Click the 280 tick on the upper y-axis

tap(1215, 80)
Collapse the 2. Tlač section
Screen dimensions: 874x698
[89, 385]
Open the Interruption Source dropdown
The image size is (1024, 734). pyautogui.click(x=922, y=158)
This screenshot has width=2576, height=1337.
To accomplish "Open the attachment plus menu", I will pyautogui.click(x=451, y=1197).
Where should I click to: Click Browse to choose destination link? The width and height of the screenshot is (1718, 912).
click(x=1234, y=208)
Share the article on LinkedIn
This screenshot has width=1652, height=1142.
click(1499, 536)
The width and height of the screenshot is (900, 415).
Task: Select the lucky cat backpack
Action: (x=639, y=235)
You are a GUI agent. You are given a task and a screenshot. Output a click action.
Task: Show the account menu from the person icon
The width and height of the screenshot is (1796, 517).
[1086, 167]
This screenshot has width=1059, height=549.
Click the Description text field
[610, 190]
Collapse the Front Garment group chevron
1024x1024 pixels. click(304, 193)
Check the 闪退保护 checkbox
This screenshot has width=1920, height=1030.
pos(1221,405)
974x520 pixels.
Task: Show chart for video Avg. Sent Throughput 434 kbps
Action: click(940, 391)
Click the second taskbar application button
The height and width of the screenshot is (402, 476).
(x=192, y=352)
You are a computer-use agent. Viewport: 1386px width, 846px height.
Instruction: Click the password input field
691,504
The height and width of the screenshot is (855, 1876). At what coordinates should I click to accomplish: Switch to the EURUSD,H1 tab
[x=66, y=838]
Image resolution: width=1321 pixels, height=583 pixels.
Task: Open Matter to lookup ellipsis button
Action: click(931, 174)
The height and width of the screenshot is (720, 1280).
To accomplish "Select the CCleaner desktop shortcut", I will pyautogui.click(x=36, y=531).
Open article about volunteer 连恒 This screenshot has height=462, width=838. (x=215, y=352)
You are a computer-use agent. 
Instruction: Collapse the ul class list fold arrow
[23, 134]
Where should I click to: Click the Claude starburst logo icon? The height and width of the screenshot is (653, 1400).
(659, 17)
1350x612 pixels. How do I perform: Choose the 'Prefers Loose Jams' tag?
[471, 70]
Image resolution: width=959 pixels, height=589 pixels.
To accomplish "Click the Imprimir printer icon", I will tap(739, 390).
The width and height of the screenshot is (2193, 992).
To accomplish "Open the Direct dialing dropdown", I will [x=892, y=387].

----

- [DIRECTIONS FOR THIS TASK] Go through the records, tally the lines holding the word "menu", and give only the tally.

- [WRITTEN ANSWER] 2